With this assumption, the probability of the sequence of words is the product of the probability of each word, and the model has as many parameters as the number of words in the vocabulary. Assuming that there are n words, it means there are n probabilities, and the result of their sum is \(\text {p}(w_1) +\dots \text {p}(w_n) = 1\). So, the text is a sample drawn according to the word distribution. Since this model ignores the words’ sequence it may not be suited for some kind of problems. However, it is quite sufficient for many tasks that involve topic analysis.

For the best estimation of the parameters of the Unigram Language Model, there are two different ways of estimating the parameters: the Maximum Likelihood (ML) estimator and the Maximum a Posteriori (MAP) estimator. The ML estimator gives the observed data the maximum probability and is formalized as \({\displaystyle \hat{\theta } =\mathop {\text {arg max}}\limits _\theta \text {P}(X|\theta )}\), where arg max means a function that returns the argument \(\theta \) that gives the function maximum value of X.

When the sample is small, unseen words could get zero probability, which sometimes may not be reasonable if the distribution is to characterize topics. This problem is addressed through the Bayesian estimation, since it uses both the data, and prior knowledge about the parameters, such that \({\displaystyle \hat{\theta } =\mathop {\text {arg max}}\limits _\theta \text {P}(X|\theta )\text {P}(\theta )}\). Where the prior is defined by \(\text {P}(\theta )\), which means that preferences are imposed on certain \(\theta \)’s. So, by using Bayes Rule, the MAP estimator is derived to combine the likelihood function with the prior and give the posterior probability of the parameters.

The MAP estimator is more general than the ML estimator because if the prior is defined as a non-informative it is reduced to the maximum likelihood estimated.

2.3 Mining a Single Topic from a Document

The Unigram Language Model is used for mining a single topic from one document. The generating model discovers the words’ probabilities for the single topic using as data the document d, with \(x_i\)’s as sequence of words from the document. The document is formalized as \(d = x_1\,x_2\dots x_{|d|}\) with \(x_i \in \, V = \{w_1, \dots , w_M \}\). The model, is a word distribution that denotes the topic \(\theta \), with M parameters (as many as words in the vocabulary), and \(\theta _i\) as the probability of choosing word \(w_i\). The ULM is formally expressed as \(\theta : \{ \theta _{i} = p(w_i | \theta ) \}, i = 1, \dots , M\) with \(\sum _1^M p(\theta _{i}) = 1\).

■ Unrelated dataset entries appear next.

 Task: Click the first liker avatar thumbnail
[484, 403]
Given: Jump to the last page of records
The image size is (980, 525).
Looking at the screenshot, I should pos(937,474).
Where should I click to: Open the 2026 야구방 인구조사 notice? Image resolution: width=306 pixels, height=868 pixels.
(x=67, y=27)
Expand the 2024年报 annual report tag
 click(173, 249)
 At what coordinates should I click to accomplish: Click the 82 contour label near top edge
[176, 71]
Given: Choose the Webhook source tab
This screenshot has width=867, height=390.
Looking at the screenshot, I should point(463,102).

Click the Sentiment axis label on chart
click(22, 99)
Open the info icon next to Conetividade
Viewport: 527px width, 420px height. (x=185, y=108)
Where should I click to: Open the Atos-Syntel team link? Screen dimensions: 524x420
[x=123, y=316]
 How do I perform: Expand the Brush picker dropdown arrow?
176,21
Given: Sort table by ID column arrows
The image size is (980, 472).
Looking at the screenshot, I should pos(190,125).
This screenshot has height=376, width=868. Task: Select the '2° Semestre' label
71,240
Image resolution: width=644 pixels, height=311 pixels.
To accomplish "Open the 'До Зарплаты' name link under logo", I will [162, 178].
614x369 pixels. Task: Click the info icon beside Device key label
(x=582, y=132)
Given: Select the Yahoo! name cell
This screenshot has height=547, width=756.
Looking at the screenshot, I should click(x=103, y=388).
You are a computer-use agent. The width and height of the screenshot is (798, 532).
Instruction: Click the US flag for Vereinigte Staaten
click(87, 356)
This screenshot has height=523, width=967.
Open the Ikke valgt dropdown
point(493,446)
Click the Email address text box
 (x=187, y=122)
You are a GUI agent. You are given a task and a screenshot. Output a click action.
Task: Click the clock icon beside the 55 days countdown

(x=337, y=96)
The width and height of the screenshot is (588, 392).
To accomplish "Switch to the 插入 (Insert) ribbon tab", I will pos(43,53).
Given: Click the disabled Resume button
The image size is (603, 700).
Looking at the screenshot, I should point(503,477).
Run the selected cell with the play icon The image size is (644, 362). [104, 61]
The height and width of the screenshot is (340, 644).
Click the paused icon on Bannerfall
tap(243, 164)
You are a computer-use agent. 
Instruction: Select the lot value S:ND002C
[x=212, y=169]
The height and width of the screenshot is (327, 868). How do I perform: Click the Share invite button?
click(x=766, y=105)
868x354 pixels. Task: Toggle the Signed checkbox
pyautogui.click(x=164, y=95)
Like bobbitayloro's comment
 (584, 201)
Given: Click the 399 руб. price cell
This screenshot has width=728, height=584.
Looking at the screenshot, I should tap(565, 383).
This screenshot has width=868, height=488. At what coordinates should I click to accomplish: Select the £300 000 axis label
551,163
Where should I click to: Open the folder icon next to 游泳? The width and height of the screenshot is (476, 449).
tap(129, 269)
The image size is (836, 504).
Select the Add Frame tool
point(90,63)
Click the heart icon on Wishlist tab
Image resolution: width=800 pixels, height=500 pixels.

Because it is assumed the independence when generating each word, the probability of the document is the product of the probability \(\theta _i\) of each word. Since some word might have repeated occurrences, the likelihood function is a product over all the unique words in the vocabulary. A counter function \(\text {c}(w,d)\) denotes the count of each word in document. So, the likelihood function is the probability of generating the whole document, given the model \({\scriptstyle p(d|\theta ) = \prod _{i = 1}^{M} \theta _i^{\text {c}(w,d)}}\).

By maximizing the likelihood function \(p(d|\theta )\), subjected to the constraint \({\scriptstyle \sum _{i=1}^{M} \theta _i=1}\), the \(\hat{\theta }_{i}\)’s for each word are found through the expression: \({\scriptstyle (\hat{\theta }_{1},\dots ,\hat{\theta }_{M}) = \mathop {\text {arg max}}\nolimits _{\theta _1, \dots , \theta _M} p(d|\theta ).}\)

The analytical solution for the optimization problem is the normalized count of the words by the sum of all the counts of words in the document given by \({\scriptstyle \hat{\theta }_{i} = \frac{\text {c}(w_i,d)}{|d|}}\).

3 Conclusions

Text mining, as an interdisciplinary field, benefits from contribution of several correlated disciplines. Text Mining allows the identification of patterns in large sets of data, by uncovering previously unknown, useful knowledge for decision making.

This work is concerned with overview of techniques for discovering the main topics in text documents. The surveyed techniques included a (1) simplistic approach, with a topic as a simple term, (2) a model where each topic is a word distribution with known probabilities, for all the words in the vocabulary, and (3) a model for mining a single topic from a document using the Unigram Language Model.